Todos sabemos que en el mundo en que vivimos la realidad material nos envuelve cada día. El siglo XXI se ha encargado de promover y hacer notar que los placeres, las «libertades» de viajar, pasarla bien y comprar muchas cosas, son lo que realmente hace «feliz» al ser humano. Por eso no nos puede extrañar que los medios tecnológicos se hagan eco de vivir de propagandas comerciales de todo tipo, porque los intereses económicos son en este momento lo que está moviendo las decisiones de un gran número de personas.
El afán y el deseo de experimentar nuevas emociones son parte de las motivaciones que están conduciendo a muchas personas a vivir, porque, al parecer, la realidad material está cada vez más ocupando el centro de los seres humanos; de ahí que comida, lujos y caprichos sean la prioridad de aquellos que se olvidan de su condición espiritual. Aunque, en la práctica, es más fácil vivir atado a lo volátil que abrirse a la trascendencia de mirar un poco más allá de lo pasajero, superficial y superfluo.
Somos seres espirituales, no solamente seres materiales. El que nos creó, el autor del mundo y del universo, nos hizo con la dimensión humana y espiritual. Por tanto, inclinar nuestro ser hacia un solo lado es una decisión ingenua, confiada y apresurada. Pues la vida es un equilibrio.
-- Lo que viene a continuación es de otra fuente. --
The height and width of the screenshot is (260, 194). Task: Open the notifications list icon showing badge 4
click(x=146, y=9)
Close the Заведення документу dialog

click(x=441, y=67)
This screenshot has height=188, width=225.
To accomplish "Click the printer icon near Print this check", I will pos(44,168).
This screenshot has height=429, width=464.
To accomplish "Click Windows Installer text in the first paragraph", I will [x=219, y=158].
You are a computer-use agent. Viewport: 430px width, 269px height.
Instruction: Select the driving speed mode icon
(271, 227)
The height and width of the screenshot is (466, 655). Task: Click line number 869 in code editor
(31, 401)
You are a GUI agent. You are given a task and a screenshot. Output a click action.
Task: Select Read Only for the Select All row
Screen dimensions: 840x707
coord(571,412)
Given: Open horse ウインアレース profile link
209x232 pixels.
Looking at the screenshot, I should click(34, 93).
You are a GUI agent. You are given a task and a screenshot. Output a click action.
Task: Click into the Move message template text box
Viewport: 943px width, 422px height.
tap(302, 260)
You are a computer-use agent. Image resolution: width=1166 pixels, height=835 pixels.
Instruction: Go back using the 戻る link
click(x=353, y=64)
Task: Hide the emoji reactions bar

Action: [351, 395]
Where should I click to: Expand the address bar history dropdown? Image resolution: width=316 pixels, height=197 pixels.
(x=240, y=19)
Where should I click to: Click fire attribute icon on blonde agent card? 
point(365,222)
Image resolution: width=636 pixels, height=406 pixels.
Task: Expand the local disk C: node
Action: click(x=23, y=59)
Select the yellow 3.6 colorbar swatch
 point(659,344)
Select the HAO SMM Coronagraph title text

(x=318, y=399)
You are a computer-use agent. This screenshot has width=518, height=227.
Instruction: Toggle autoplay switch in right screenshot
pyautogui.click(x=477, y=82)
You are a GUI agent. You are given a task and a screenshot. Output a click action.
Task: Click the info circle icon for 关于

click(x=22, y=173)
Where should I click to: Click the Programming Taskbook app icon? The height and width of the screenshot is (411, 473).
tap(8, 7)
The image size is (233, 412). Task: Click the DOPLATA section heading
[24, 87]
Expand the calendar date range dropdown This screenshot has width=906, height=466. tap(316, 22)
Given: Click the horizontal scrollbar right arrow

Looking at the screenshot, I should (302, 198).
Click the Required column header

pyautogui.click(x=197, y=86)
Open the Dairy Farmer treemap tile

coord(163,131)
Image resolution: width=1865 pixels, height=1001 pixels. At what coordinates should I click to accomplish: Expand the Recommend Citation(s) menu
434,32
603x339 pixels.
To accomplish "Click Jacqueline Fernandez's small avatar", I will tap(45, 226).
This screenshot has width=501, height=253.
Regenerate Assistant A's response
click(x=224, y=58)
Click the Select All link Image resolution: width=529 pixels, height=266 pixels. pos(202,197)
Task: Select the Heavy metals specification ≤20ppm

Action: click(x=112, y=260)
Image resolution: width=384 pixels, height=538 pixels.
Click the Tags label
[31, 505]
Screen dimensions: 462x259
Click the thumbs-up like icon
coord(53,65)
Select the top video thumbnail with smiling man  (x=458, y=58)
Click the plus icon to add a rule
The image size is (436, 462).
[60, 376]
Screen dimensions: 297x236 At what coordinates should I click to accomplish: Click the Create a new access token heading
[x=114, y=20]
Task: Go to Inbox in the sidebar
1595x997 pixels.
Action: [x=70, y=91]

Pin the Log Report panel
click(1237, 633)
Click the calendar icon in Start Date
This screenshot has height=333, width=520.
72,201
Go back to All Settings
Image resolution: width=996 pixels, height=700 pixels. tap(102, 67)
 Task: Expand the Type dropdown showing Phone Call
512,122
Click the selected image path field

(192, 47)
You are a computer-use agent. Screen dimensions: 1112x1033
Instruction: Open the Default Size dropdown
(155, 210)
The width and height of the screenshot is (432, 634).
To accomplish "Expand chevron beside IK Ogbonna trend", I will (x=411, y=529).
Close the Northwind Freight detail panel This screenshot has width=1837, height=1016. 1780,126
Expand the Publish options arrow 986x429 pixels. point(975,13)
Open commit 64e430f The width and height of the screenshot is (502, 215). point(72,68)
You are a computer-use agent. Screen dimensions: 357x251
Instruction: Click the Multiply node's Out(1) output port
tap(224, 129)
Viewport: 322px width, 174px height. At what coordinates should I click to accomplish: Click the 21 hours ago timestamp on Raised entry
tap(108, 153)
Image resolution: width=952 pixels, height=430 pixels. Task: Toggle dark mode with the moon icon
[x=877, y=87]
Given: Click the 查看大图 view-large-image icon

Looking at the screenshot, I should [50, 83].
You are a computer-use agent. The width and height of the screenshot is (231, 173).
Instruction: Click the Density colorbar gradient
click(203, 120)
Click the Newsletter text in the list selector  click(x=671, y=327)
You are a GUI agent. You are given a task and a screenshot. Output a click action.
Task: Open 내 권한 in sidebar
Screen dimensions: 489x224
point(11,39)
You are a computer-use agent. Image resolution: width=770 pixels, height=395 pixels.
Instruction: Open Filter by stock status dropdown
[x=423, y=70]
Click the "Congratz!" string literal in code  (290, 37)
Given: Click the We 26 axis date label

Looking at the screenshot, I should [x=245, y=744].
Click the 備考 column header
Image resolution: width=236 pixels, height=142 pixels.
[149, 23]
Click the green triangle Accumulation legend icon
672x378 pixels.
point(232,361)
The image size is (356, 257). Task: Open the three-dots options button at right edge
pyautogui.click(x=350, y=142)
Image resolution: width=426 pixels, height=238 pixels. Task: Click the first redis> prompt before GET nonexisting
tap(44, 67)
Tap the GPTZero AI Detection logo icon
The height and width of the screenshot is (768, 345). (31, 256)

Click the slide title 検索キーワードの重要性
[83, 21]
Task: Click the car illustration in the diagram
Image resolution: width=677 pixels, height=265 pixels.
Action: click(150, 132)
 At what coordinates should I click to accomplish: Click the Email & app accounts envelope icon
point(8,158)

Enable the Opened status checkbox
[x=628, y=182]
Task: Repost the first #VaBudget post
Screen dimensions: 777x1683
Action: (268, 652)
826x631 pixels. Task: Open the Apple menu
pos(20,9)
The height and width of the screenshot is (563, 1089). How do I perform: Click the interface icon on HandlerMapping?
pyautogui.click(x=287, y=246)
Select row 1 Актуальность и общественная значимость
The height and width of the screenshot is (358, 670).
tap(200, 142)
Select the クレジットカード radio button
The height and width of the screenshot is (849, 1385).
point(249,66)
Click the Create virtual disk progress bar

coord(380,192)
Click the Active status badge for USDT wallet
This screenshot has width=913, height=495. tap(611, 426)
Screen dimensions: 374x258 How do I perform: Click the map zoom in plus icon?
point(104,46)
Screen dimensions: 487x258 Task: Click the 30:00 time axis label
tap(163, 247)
Ya lo dice la expresión popular: «Todo en exceso hace daño». Llevarse de los sentimientos, de las emociones momentáneas y de los deleites de la vida es una actitud infantil y poco realista…
Hay que buscar y aprender a cultivar la vida del espíritu. Hacer todo lo posible por sacar tiempo para reconocer la presencia de Dios en nuestras vidas. Darse la oportunidad de meditar y contemplarlo en su creación. También es bueno disminuir la prisa y sustituir la preocupación por la ocupación en lo que nos toca. Además, como dice el refrán: «La desesperación es parte del fracaso». Pero la vida de fe nos lleva a la calma, al sosiego y a la prudencia, ya que, a medida que vamos entrando en el camino de las realidades divinas, vamos dejándonos iluminar por el Espíritu, y cuando esto sucede, la forma de vivir, pensar y actuar se vuelve diferente: se comienza a entender el valor y el significado profundo de Dios en el corazón de todo ser humano.
En definitiva, hay que hacer un inventario personal de nuestra vida interior. Observar y tener conciencia del lugar que ocupa Dios en nuestras decisiones. Ver la frecuencia con la que nos acercamos a sus designios y enseñanzas. Porque Dios siempre estará ahí, pero es responsabilidad de cada individuo no permitir que el Creador pase delante de sus ojos y no se detenga a transformar su vida. En otras palabras, hay que hacerle espacio al Maestro de Maestros, al Señor de Señores, porque si Él está en nuestra vida, todo es luz, todo es gracia. Y tú, ¿estás cultivando tu vida espiritual?